Les deux chapitres intitulés « Sucre, sel, farine, cannelle… » m’apparaissent comme d’autres points culminants. Quelle belle idée de présenter le premier à mi-parcours du livre comme un début de feuilleton à suivre et de conclure l’œuvre en beauté par le second livrant la clé de l’énigme ! Ce que je trouve étonnant, c’est tout ce que l’auteure parvient à y exprimer, à y déduire, à y entre-tisser à partir d’un simple objet ménager courant de l’ère communiste bulgare – une étagère à trois tablettes supportant une douzaine de boîtes d’épices – que son grand-père a nommé une fois pour toutes « le rangement », que sa grand-mère vénère mais que sa mère surnomme « l’horreur » : Denitza y évoque son goût précoce de combiner des mots dans une visée esthétique et rythmique, un sens du défi consistant à transformer le plomb en or, c’est-à-dire à « muer en poème » la disgrâce des lettres avec lesquelles sont inscrits les noms des épices, leur « police inappropriée » et « sinistre » apte à figurer – elle le réalisera plus tard – une sorte d’«emblème du Régime communiste » ; elle évoque aussi dans ces chapitres l’origine paysanne pauvre de ses grands-parents, leur asservissement au régime qui les a dupés et d’autres traits de leur caractère que ceux qui sont déjà dévoilés dans La Traversée des Alpes ; elle parle de la complicité qui la lie encore à son amie d’enfance Dima et d’une sorte de « veillée d’outremonde » avec elle, une scène magnifique, suivie de la révélation surprenante de sa tante Mimi sur l’origine de la forme des boîtes du rangement, ces tours médiévales dites de « Grand-mère Vida », qui symbolisent une résistance que récupère et s’approprie le régime. Je trouve très émouvante aussi la scène de la boîte de laurier que la narratrice décide de garder (en se promettant de la garnir) comme un « modeste monument » à la gloire de sa grand-mère et à la sienne. Le peintre qui reçoit du laurier par la poste et en pleure de déception, c’est peut-être Nicolas de Staël ? Il me semble avoir lu cette anecdote il y a longtemps dans une biographie intitulée Le Prince foudroyé, mais peut-être est-ce que je me trompe…
La définition de la littérature qui conclut le livre est superbe. On ne saurait mieux dire. Et le titre alternatif « (À quelque chose) » s’éclaire alors (car je ne l’avais pas vraiment compris avant de lire le livre).

- - - -

(CONSIGNE DONNÉE 1): D'après le texte à lire, combien de boîtes d'épices l'étagère du « rangement » supporte-t-elle ?

(DONNÉES SOURCES):
- - - -

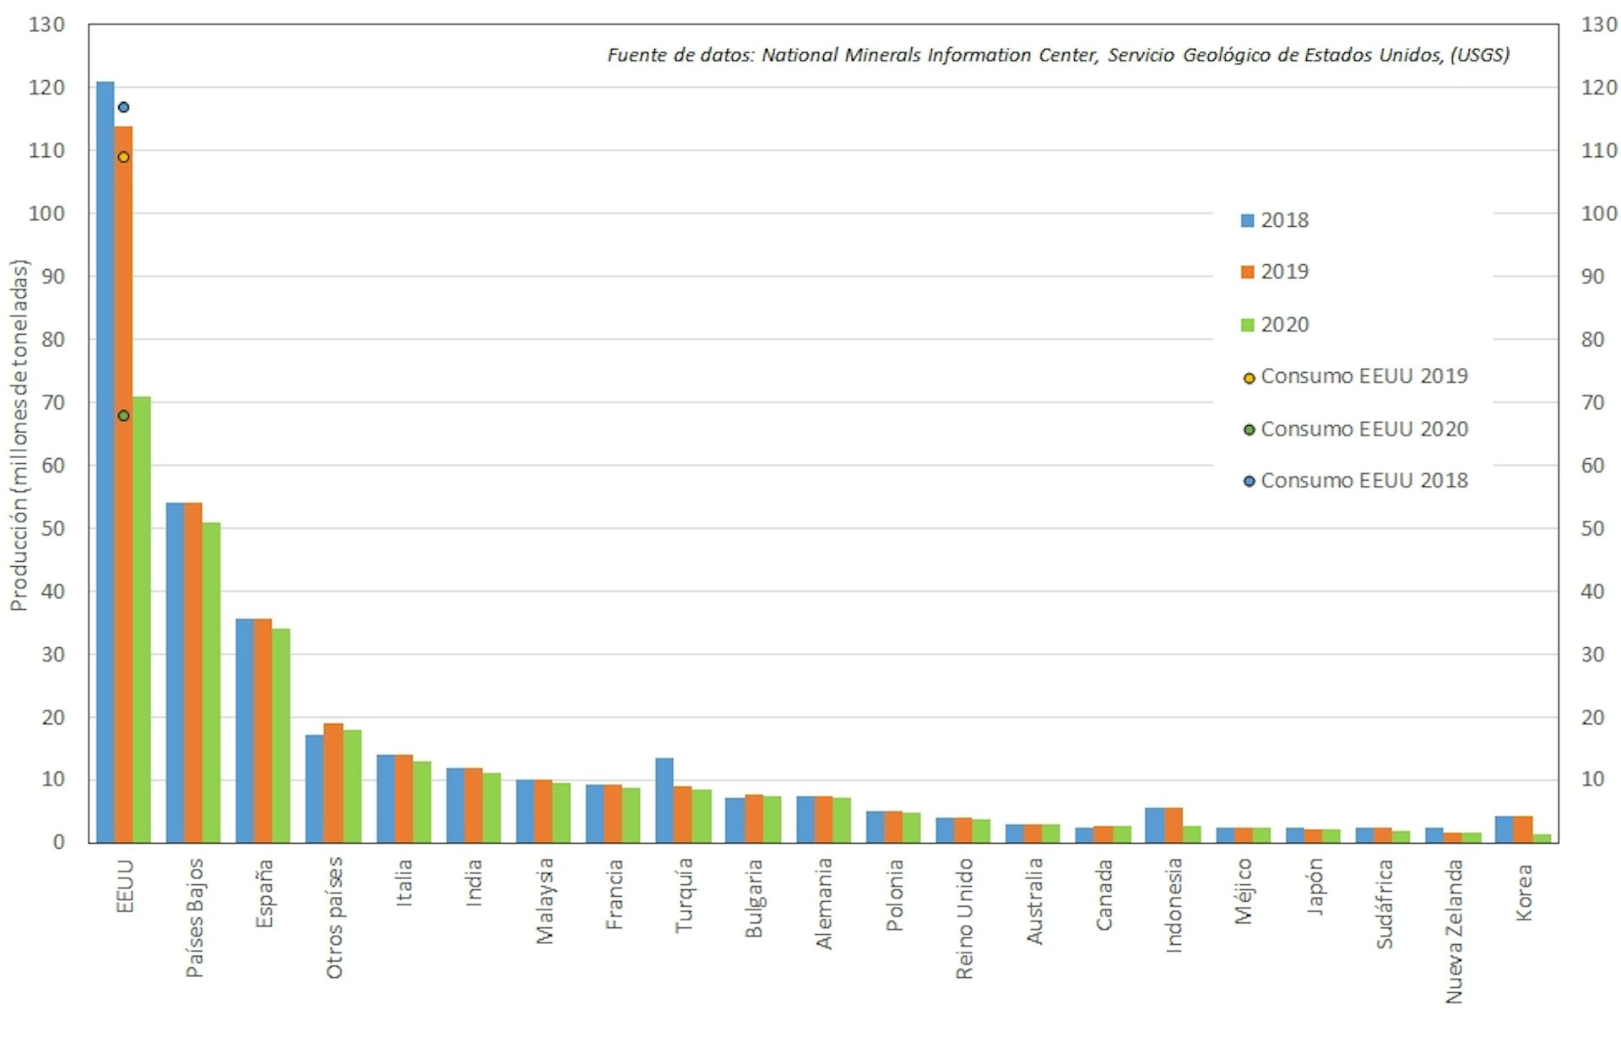The height and width of the screenshot is (1058, 1621).
Task: Click the Consumo EEUU 2020 legend marker
Action: tap(1249, 430)
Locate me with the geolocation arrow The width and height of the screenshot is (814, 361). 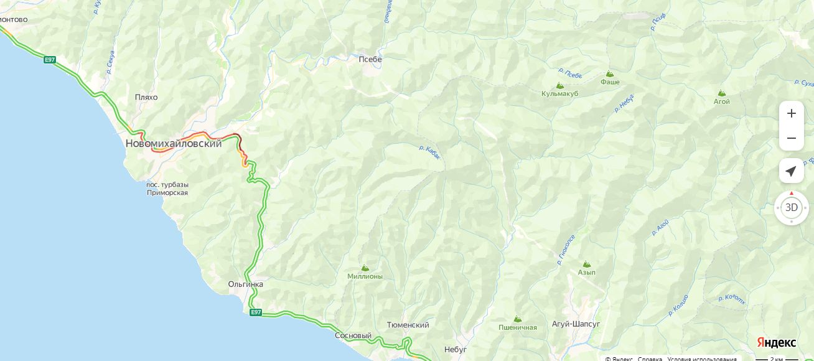tap(791, 171)
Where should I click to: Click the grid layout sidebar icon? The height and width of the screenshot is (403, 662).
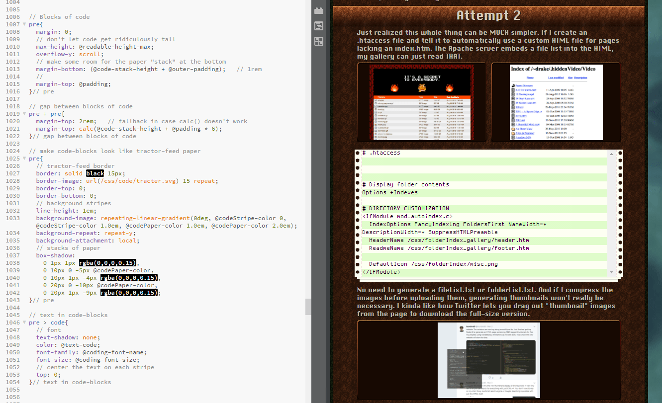point(319,41)
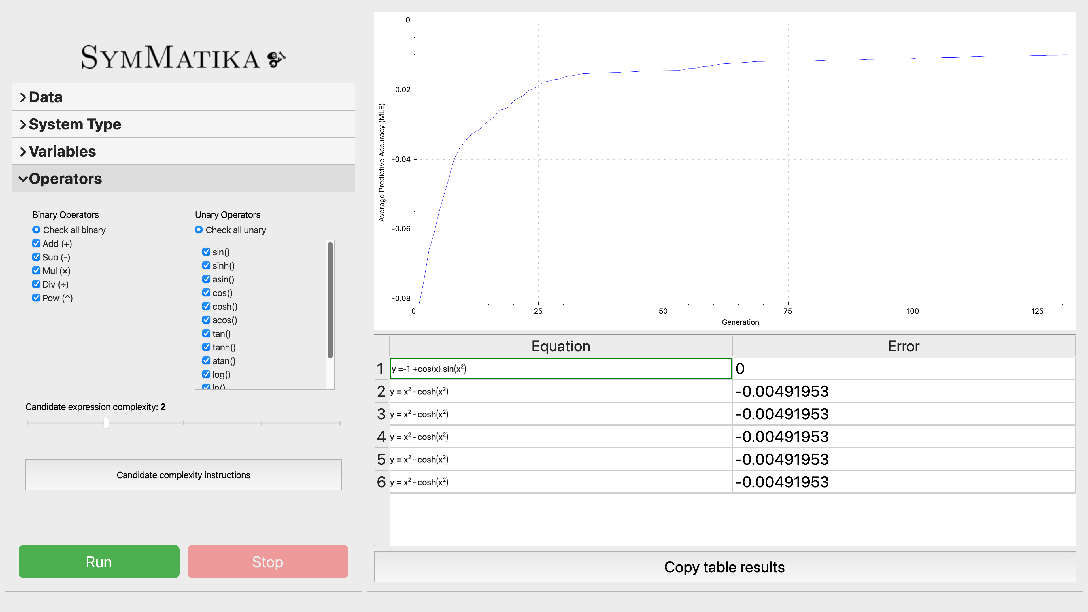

- - - -

(CONSIGNE DONNÉE 2): Dans les lignes qui suivent le texte, change « grid layout » en « list layout » et recopie, sans rien modifier d'autre, celles qui vont de la ligne contenant « Where should I » jusqu'à la dernière ligne incluse. Laisse les images de côté.

(RÉPONSE COMPLÈTE 1): Une douzaine.

(RÉPONSE COMPLÈTE 2):
Where should I click to: Click the list layout sidebar icon? The height and width of the screenshot is (403, 662).
point(319,41)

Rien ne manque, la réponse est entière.